Le 7 juin 2020, un projet de loi sur la protection des enfants et des personnes adolescentes a été approuvé par le gouvernement iranien. Si cette loi les protège contre les violences physiques, les abus sexuels et les obstacles à l’accès à l’éducation, elle jette cependant un voile sur de nombreux enjeux propres à la jeunesse iranienne.
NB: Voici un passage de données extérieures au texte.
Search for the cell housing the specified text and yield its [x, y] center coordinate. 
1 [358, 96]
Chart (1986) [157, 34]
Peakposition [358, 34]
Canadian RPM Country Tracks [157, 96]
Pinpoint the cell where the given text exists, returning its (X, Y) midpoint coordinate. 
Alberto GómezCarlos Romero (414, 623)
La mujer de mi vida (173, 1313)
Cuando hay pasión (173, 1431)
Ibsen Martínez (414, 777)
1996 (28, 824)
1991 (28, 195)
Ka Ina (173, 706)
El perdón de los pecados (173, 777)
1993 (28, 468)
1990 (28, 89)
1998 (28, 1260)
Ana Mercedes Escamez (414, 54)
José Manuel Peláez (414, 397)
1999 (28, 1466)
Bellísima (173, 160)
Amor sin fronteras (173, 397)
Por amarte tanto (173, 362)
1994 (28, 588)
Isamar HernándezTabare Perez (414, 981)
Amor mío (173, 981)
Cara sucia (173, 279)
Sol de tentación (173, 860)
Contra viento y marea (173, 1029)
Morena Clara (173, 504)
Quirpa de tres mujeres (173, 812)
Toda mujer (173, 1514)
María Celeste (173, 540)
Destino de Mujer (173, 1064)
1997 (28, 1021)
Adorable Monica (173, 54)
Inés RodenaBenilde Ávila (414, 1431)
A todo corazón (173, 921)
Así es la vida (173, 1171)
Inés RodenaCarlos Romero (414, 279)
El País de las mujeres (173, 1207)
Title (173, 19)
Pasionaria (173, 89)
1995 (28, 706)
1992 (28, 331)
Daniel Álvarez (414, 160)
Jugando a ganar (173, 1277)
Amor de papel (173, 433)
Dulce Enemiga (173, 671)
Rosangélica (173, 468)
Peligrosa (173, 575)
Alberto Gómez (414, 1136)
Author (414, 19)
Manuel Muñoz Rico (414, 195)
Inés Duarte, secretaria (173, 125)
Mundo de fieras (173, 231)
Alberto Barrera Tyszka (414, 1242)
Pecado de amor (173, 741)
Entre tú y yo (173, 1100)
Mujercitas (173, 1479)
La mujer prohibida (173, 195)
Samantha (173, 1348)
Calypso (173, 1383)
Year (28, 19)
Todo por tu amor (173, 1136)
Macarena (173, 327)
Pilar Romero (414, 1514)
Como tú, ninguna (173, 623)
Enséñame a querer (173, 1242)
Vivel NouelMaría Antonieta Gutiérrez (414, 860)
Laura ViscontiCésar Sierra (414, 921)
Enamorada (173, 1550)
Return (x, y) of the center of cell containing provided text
Une loi pour protéger les jeunes était attendue depuis longtemps, puisque l’Iran a ratifié la convention relative aux droits des enfants en 1994. Cette nouvelle législation reconnaît presque toutes les violences physiques ; l'article 7 prévoit même des sanctions si l’accès à l’éducation n’est pas garanti par le parent ou le tuteur. Bien avant le régime islamique actuel, de grandes avancées ont été faites en éducation, qui est grandement valorisée par la société iranienne. L’école est gratuite, et le taux brut de scolarisation secondaire (12-17 ans) atteignait 86,3 % en 2017, d’après l’Organisation des Nations unies pour l'éducation, la science et la culture. Thomas (nom fictif), un psychologue iranien qui a accepté de parler sous le couvert de l’anonymat, précise qu’aborder l’abus sexuel, sujet tabou en Iran, est un bon début pour le régime.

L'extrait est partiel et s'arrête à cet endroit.